Village in Uttar Pradesh, India

Rudau Mustaqil is a village in Tundla block of Firozabad district, Uttar Pradesh. As of 2011, it has a population of 9,512, in 1,577 households.

== Demographics ==
As of 2011, Rudau Mustaqil had a population of 9,512, in 1,577 households. This population was 53.9% male (5,123) and 46.1% female (4,389). The 0-6 age group numbered 1,563 (842 male and 721 female), making up 16.4% of the total population. 999 residents were members of Scheduled Castes, or 10.5% of the total.

The 1981 census recorded Rudau Mustaqil (as "Rudhu Mustaquil") as having a population of 3,804 people (2,146 male and 1,658 female), in 691 households and 679 physical houses.

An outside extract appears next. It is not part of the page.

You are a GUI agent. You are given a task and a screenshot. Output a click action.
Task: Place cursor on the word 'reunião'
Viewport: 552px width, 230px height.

The 1961 census recorded Rudau Mustaqil (as simply "Rudau") as comprising 10 hamlets, with a total population of 2,096 people (1,119 male and 977 female), in 362 households and 270 physical houses. The area of the village was given as 2,350 acres.

== Infrastructure ==
As of 2011, Rudau Mustaqil had 6 primary schools; it did not have any healthcare facilities. Drinking water was provided by tap, hand pump, and tube well/borehole; there were no public toilets. The village had a public library but no post office; there was at least some access to electricity for all purposes. Streets were made of both kachcha and pakka materials.